Tuesday, January 3, 2012

Don Quixote, Smoked Feta, and a Totally Chill Weekend

For the second year we went to Ashland for New Year's Eve. It's the off-season there, so you can get affordable rooms at The Columbia Hotel and take advantage of all the great restaurants nearby. Bloomsbury Books is a few doors down, and a new addition on the block is The Ashland Record Coop, whose vinyl selection is pretty kick butt. I picked up Belize Boil Up from the Numero Group label--they put out beautifully packaged archival obscuro street level stuff.

With books and records on one side of the block and a movie theatre down the block the other way, we were set. (Saw The Descendants, real good.) Did a lot of reading, had a great meal at Lark's, and good meals at Smithfields and Thai Pepper. We had a salad with blood orange vinaigrette and smoked feta at Larks that really started off my New Year right.  It's fun to eat something that makes you ask how did they think of that?  Yet it's so solidly excellent and good to eat that you don't feel subject to someone's chef school experiment.  We ended the weekend with breakfast at The Morning Glory. Their breakfast kung fu cannot be touched by any venue in Eugene.

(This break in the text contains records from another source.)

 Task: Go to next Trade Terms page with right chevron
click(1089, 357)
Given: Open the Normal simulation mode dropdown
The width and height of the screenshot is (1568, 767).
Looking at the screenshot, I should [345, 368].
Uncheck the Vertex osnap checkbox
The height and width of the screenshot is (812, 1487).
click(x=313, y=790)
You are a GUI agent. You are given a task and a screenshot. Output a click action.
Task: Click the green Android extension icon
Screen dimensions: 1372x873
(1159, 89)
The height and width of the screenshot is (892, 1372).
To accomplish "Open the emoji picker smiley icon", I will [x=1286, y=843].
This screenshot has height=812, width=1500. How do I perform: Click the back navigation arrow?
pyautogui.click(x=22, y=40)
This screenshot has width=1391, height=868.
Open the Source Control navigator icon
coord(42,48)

My Kindle tells me I am 38% through Don Quixote. I play with the font, make it smaller, then bigger--but any way you slice it, Don Quixote is a long book. There's an ocean of writing about it. And nothing's worse than fake scholarship in a blog.  But I'll risk some off-the-cuff scholarship to say that it seems like almost a creative miracle that Cervantes sourced the inner authority to write the way he did, essentially inventing the novel as a form. It's like Leaves of Grass--where did this come from? Aliens? LSD in the rye bread?  There's an inspiration in it, something cosmic, something pyschological--it's way out there.

At Bloomsbury Books I picked up a few actual bound and paginated pulp-based culture artifacts: a memoir by Michael Caine, another by Alan Arkin, the first Jo Nesbo novel featuring his protaganist Harry Hole, and the David Byrne biking memoir. Last year at the same store on the same weekend I picked up David Thomson's film compendium, Have You Seen...? and one year later, I am still in the "A" section...sure loved Atlantic City.

The Golden Motors cd release party in Eugene is 2/25 at Sam Bond's with none other than Mr. Casey Neill and his Norway Rats.  That will be real fun.